In the continuous setting, however, we get into trouble if we try the same approach. If we let $$\omega$$ range over all real numbers in $$\Omega = [0,\ell]$$, what value should we assign to each $${\mathbb{P}}[\omega]$$? By uniformity, this probability should be the same for all $$\omega$$. But if we assign $${\mathbb{P}}[\omega]$$ to be any positive value, then because there are infinitely many $$\omega$$ in $$\Omega$$, the sum of all probabilities $${\mathbb{P}}[\omega]$$ will be $$\infty$$! Thus, $${\mathbb{P}}[\omega]$$ must be zero for all $$\omega\in\Omega$$. But if all of our sample points have probability zero, then we are unable to assign meaningful probabilities to any events!

To resolve this problem, consider instead any non-empty interval $$[a,b]\subseteq[0,\ell]$$. Can we assign a non-zero probability value to this interval? Since the total probability assigned to $$[0,\ell]$$ must be $$1$$, and since we want our probability to be uniform, the logical value for the probability of interval $$[a,b]$$ is $\frac{\text{length of [a,b]}}{\text{length of [0,\ell]}} = \frac{b-a}{\ell}.$ In other words, the probability of an interval is proportional to its length.

Note that intervals are subsets of the sample space $$\Omega$$ and are therefore events. So in contrast to discrete probability, where we assigned probabilities to points in the sample space, in continuous probability we are assigning probabilities to certain basic events (in this case intervals). What about probabilities of other events? By specifying the probability of intervals, we have also specified the probability of any event $$E$$ which can be written as the disjoint union of (a finite or countably infinite number of) intervals, $$E=\bigcup_i E_i$$. For then we can write $${\mathbb{P}}[E] = \sum_i {\mathbb{P}}[E_i]$$, in analogous fashion to the discrete case. Thus for example the probability that the pointer ends up in the first or third quadrants of the wheel is $\frac{\ell/4}{\ell}+\frac{\ell/4}{\ell} = \frac{1}{2}.$ For all practical purposes, such events are all we really need.1

# Continuous Random Variables

Recall that in the discrete setting we typically work with random variables and their distributions, rather than directly with probability spaces and events. The simplest example of a continuous random variable is the position $$X$$ of the pointer in the wheel of fortune, as discussed above. This random variable has the uniform distribution on $$[0,\ell]$$. How, precisely, should we define the distribution of a continuous random variable? In the discrete case the distribution of a r.v. $$X$$ is described by specifying, for each possible value $$a$$, the probability $${\mathbb{P}}[X=a]$$. But for the r.v. $$X$$ corresponding to the position of the pointer, we have $${\mathbb{P}}[X=a]=0$$ for every $$a$$, so we run into the same problem as we encountered above in defining the probability space.

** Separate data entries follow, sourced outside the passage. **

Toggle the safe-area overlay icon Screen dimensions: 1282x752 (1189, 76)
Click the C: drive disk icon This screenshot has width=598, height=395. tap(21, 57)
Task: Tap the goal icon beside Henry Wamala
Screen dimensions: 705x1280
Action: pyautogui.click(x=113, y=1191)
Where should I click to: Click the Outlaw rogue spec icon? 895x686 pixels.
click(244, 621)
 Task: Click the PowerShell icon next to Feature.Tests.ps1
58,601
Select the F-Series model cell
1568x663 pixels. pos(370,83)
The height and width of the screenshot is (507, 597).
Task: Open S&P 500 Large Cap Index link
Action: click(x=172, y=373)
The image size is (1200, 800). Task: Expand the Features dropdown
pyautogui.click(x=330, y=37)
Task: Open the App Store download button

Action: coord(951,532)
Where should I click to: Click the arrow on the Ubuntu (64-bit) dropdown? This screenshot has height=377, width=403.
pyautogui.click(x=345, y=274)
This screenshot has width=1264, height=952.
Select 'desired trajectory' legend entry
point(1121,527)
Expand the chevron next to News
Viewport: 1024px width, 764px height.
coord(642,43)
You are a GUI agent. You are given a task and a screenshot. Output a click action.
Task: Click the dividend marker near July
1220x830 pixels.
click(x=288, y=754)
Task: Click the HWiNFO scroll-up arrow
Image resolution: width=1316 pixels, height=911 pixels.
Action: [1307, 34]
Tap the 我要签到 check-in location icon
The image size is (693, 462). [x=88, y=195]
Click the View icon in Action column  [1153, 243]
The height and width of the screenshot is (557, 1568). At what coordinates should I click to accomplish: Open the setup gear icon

The resolution is the same: instead of specifying $${\mathbb{P}}[X=a]$$, we specify $${\mathbb{P}}[a\le X\le b]$$ for all intervals $$[a,b]$$.2 To do this formally, we need to introduce the concept of a probability density function (sometimes referred to just as a “density", or a “pdf").

Definition 1 (Density)

A probability density function for a real-valued random variable $$X$$ is a function $$f:{\mathbb{R}}\to{\mathbb{R}}$$ satisfying:

1. $$f$$ is non-negative: $$f(x) \ge 0$$ for all $$x \in {\mathbb{R}}$$.

2. The total integral of $$f$$ is equal to $$1$$: $$\int_{-\infty}^\infty f(x) \, {\mathrm{d}}x = 1$$.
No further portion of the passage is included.